WORK TASK
Could you write out every record below exactly, leaving the pictures out?

DATA
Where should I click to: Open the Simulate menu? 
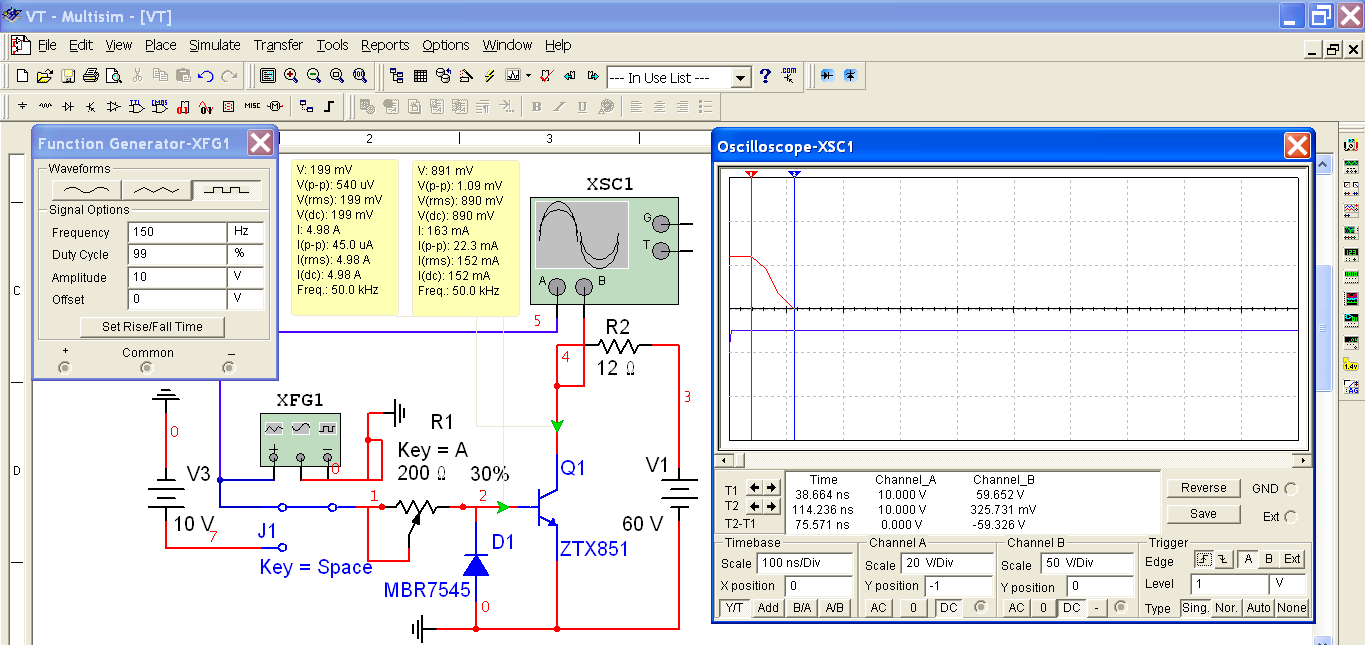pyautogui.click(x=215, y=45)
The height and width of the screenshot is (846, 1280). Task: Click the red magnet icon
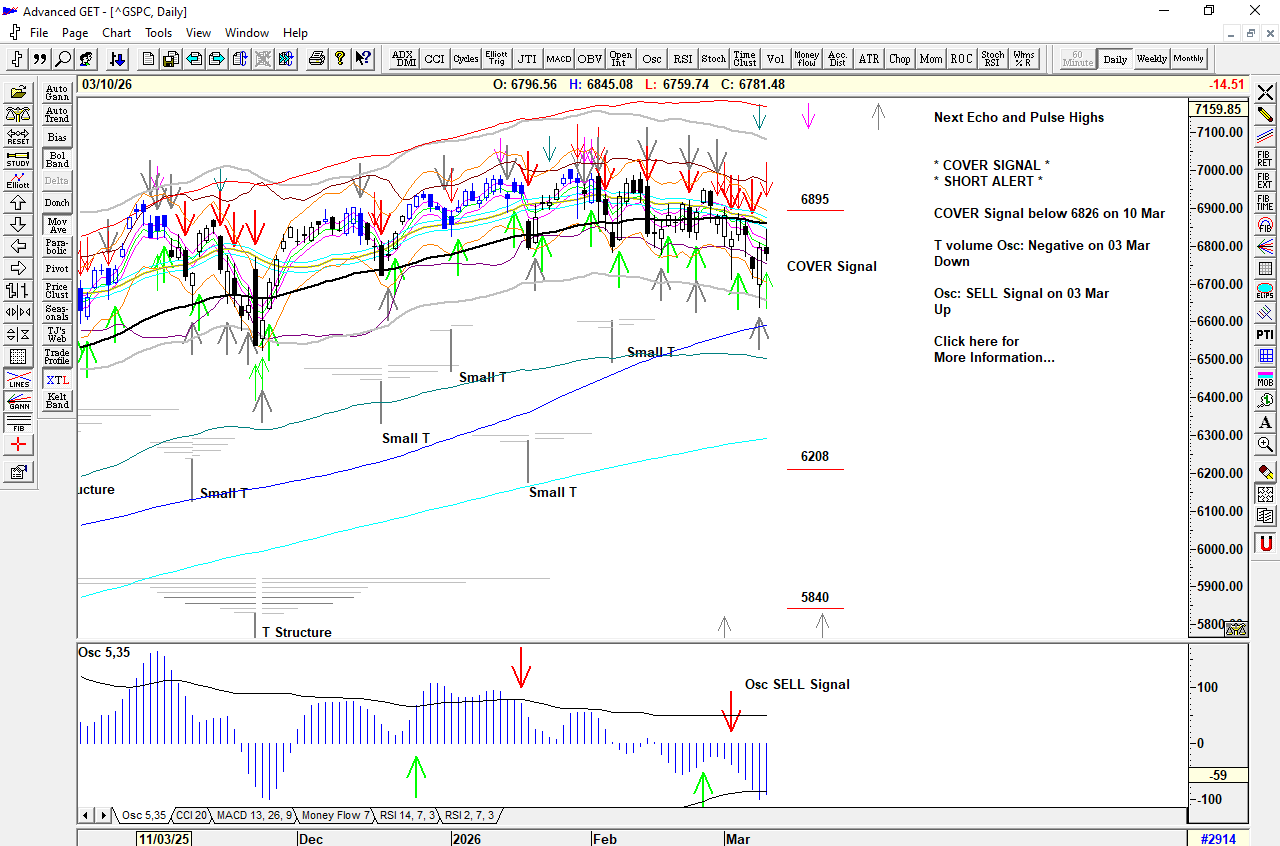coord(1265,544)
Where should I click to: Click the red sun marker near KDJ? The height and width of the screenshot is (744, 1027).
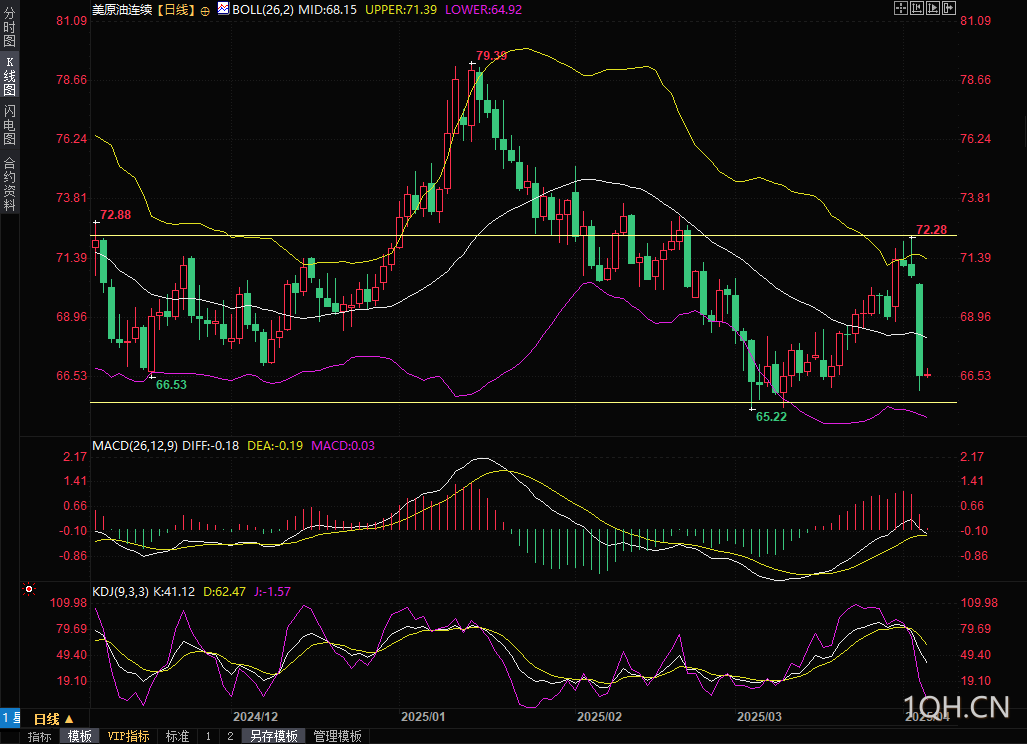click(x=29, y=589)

RESPONSE FOR THIS EXERCISE
Where should I click to: Open the Simulate menu? 
pyautogui.click(x=215, y=45)
The height and width of the screenshot is (846, 1280). Task: Click the red magnet icon
coord(1265,544)
Where should I click to: Click the red sun marker near KDJ? The height and width of the screenshot is (744, 1027).
click(x=29, y=589)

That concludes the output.